The Arbitration Agreement as the Consent Instrument - Chapter 3 - Arbitration of International Disputes in New York
Dr. Peter (Pieter) Bekker is an international arbitration practitioner and professor. He has been a member of the Bar of the State of New York since 1992. He is also a member of the Bar of the Supreme Court of the United States. He is admitted to practice before the U.S. district courts for the Eastern and Southern Districts of New York and the U.S. Court of Appeals for the First Circuit. He is a commissioned New York Notary Public and, as such, a constitutional officer of the State of New York, where he resides.
Originally from Arbitration of International Disputes in New York
PREVIEW
Arbitration is a consensual recourse mechanism or remedy; its legitimacy is based on consent expressed by the parties. The parties’ arbitration agreement represents a central aspect of arbitration because it provides both the basis and the extent of the parties’ consent to the jurisdiction or mandate of an arbitral tribunal charged with adjudicating a dispute or claim submitted to it. It constitutes the primary source of arbitral jurisdiction: an arbitral tribunal derives its authority and legitimacy from the parties’ arbitration agreement. The arbitration agreement sets the arbitral process in motion. As a result of the contractual freedom that contracting parties enjoy, arbitration agreements come in many varieties and differ in form and length, as is highlighted in chapter 11 of this book. The FAA requires the existence of a valid, written agreement to arbitrate a dispute or claim. This agreement in writing may be a separate, stand-alone agreement concluded between the parties after a dispute has arisen between them (commonly referred to as a “submission agreement” or, in French, compromis), or it may take the form of a compromissory clause contained in a private law contract between the parties expressing a prospective, or future-oriented, consent to arbitration (the terms “arbitration agreement” and “arbitration clause” are used interchangeably in this book). While this constitutes the only formal requirement under the FAA, the importance of the writing requirement lies in the fact that implicit submission in principle is not recognized as a way of establishing arbitral jurisdiction.
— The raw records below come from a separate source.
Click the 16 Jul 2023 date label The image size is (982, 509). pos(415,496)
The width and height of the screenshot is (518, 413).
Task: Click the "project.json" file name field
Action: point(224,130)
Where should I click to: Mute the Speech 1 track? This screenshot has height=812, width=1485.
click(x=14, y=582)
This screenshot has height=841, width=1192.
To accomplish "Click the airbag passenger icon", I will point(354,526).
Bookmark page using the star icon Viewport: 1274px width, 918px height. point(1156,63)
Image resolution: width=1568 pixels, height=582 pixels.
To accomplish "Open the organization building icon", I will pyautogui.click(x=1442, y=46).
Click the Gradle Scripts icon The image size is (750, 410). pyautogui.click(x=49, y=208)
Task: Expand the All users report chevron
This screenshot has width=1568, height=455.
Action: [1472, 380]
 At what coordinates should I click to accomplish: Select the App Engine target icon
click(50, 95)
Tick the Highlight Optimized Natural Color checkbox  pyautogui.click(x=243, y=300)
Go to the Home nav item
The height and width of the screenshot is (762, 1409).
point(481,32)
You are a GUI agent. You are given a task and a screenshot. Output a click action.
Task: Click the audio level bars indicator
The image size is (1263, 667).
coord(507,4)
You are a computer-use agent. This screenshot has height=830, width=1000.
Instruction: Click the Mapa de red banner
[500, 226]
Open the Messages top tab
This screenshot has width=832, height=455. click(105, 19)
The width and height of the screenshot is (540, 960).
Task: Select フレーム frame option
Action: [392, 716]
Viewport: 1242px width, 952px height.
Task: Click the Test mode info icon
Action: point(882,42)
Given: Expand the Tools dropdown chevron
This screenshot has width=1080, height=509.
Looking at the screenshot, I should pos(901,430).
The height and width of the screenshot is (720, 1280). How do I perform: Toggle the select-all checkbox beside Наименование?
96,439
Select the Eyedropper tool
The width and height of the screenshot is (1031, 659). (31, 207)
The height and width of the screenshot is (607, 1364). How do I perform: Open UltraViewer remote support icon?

Given that the arbitration agreement expresses the consent of the parties and defines the scope, or outer limits, of the mandate entrusted to the arbitral tribunal in a given case, the dangers of a poorly drafted agreement to arbitrate are apparent. A poorly drafted agreement may legally preclude arbitral jurisdiction altogether in a situation where parties prefer international arbitration over conventional litigation before the courts of a certain jurisdiction. At the very least, it likely will lead to court challenges and added legal fees, which defeats the purpose of selecting arbitration as the preferred method for dispute resolution. At the outset, the parties should investigate any mandatory or formal requirements that might affect the parties’ agreement to arbitrate future disputes under the legal regimes potentially applicable to their arbitration, including: (i) the national law of the jurisdiction from which each party originates (such law may have a bearing on the capacity or ability of the parties to enter into an arbitration agreement); (ii) the arbitration law of the formal seat, or place, of the arbitration (the lex arbitri; such law may govern the existence of the arbitral tribunal, the proceedings conducted by it, and possibly set-aside proceedings); and (iii) the law of each jurisdiction where enforcement of the arbitral award may be sought by the prevailing party (e.g., where assets of the losing party, or award debtor, are located).